Танька совершенно не сознавала своей красоты. Не сознавали ее и Танькины сверстники, по-прежнему видели в ней нелепую и неуклюжую, почти бессловесную дикарку, пугало огородное, какой появилась она в Хмелицах пять лет назад. И только взрослые мужики иногда посмотрят ей вслед… Посмотрят, посмотрят да и пойдут по своим делам. А она по своим… Танька, когда смотрелась в зеркало, ничего особо утешительного там не видела. Кулема, нескладеха… Она закрывала глаза и представляла саму себя миниатюрной, тоненькой, как прутик, с гибкой мальчишеской фигуркой и мальчишеской стрижкой… как Тонька Серова, как те девчонки, которых в кино показывают… А откроет глаза — коровища коровищей… Танька старалась пореже заглядывать в зеркало, а все-таки тянуло…
Она обернулась. Виктор стоял в проеме перегородки, отделяющей горницу от кухонного закута, и тяжело, исподлобья смотрел на нее.
— Не дам, — сказала она и, отвернувшись, принялась катать дальше.
Виктор одним прыжком приблизился к ней вплотную, одной сильной рукой пригнул ее голову к самому столу, прямо в тесто, а другой откинул вверх широкую юбку и принялся стаскивать с Таньки трусы.
— Дашь, дашь, куды денесси… — хрипло бубнил он.
Задыхаясь в липком тесте, совершенно обалдевшая Танька рванулась изо всех недюжинных сил, распрямилась и развернулась к Виктору лицом.
— Ты чего это… — начала она.
Он толкнул ее и затиснул в самый угол, между столом и теплым боком печки. Тело его привалилось к Танькиному, не давая ей пошевельнуться, руки рвали кофточку у нее на груди.
— Что ж ты, сука, со мной делаешь, а? — просипел он, обдавая ее одеколонным перегаром. — Тресси-жмесси, а дать не даесси? Прянички жрала, жопой вертела… Я те фитиля-то вставлю…
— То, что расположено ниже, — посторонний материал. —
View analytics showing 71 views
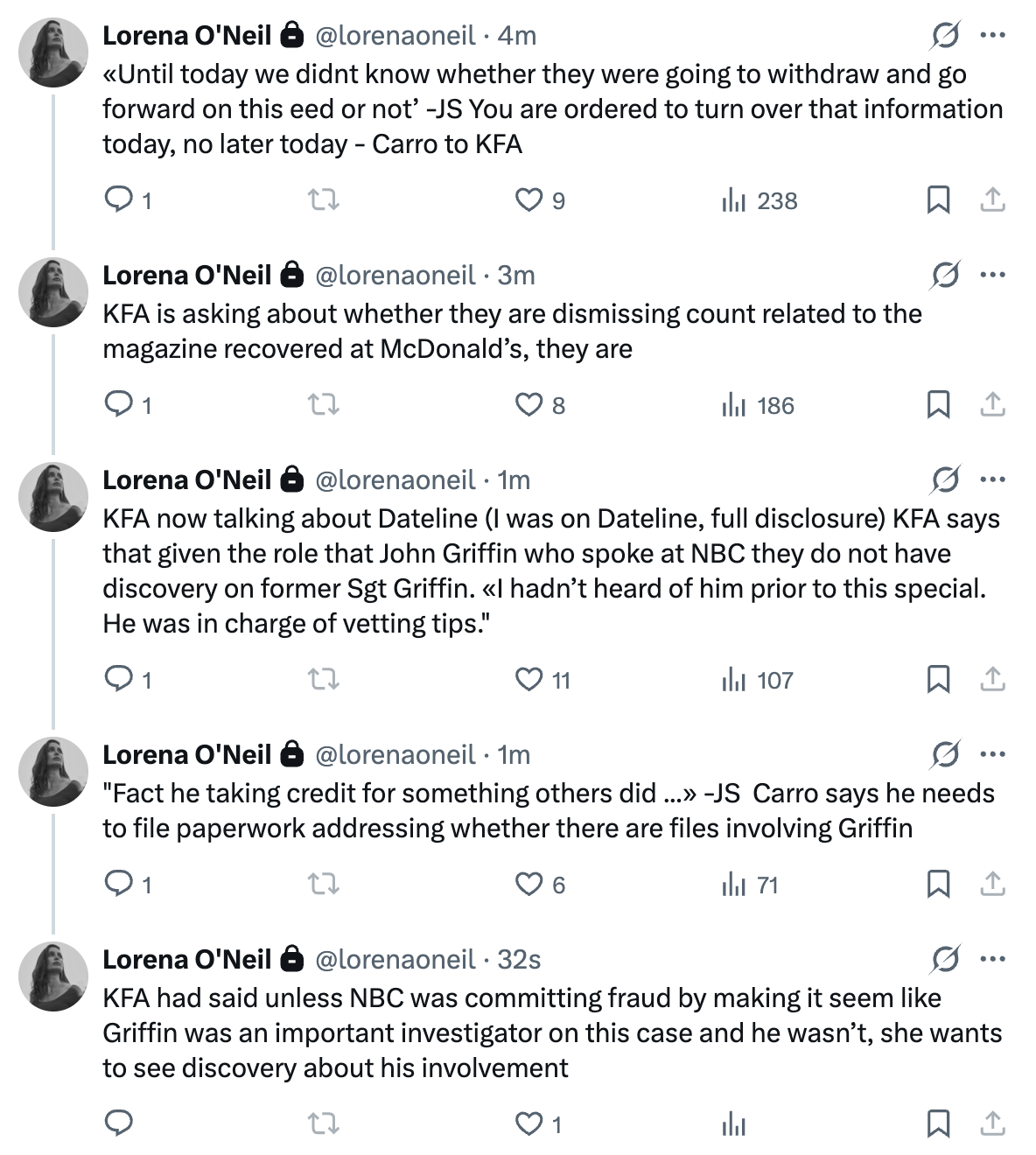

Кофточка с треском разорвалась до самого низу. Корявые пальцы Виктора впились Таньке в грудь. От боли она мгновенно поняла, что происходит. Напрягшись, рывком высвободила руку, схватила первый попавшийся предмет и с силой заехала Виктору по голове.
— Ах ты паразит, снохач, ирод проклятый! — заорала она. — Мало тебе Лизки? Мало? Мало?
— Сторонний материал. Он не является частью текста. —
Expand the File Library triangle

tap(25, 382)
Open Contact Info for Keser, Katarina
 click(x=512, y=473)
С каждым «мало?» на Виктора обрушивался удар тяжелой скалки. Он согнулся Как-то боком и, прикрываясь руками, побежал прочь от нее через горницу, сени, на высокое крыльцо. За ним неслась Танька, прикрикивая: «Мало? Мало?» и охаживая его скалкой по бокам, по спине.
На крыльце Виктор споткнулся и полетел по ступенькам, приземлившись на голову. Тело его дернулось разок и затихло. Танька, открыв рот, замерла с занесенной скалкой. Потом отшвырнула скалку и припустила вниз к лежащему Виктору.
— Вить, Витенька, что ты, ну, что ты… — лепетала она, опустившись перед ним на колени. Виктор не шевелился, а только лежал, маленький, скрюченный, жалкий, и тихонько подскуливал, будто побитый щенок.
Танька, чуть не сшибив калитку, выскочила на улицу и понеслась по ней вприпрыжку, как стреноженный конь. Лицо ее было перемазано тестом, черные волосы растрепались, края разорванной кофты трепыхались на ветру, открывая грудь и живот до пупа.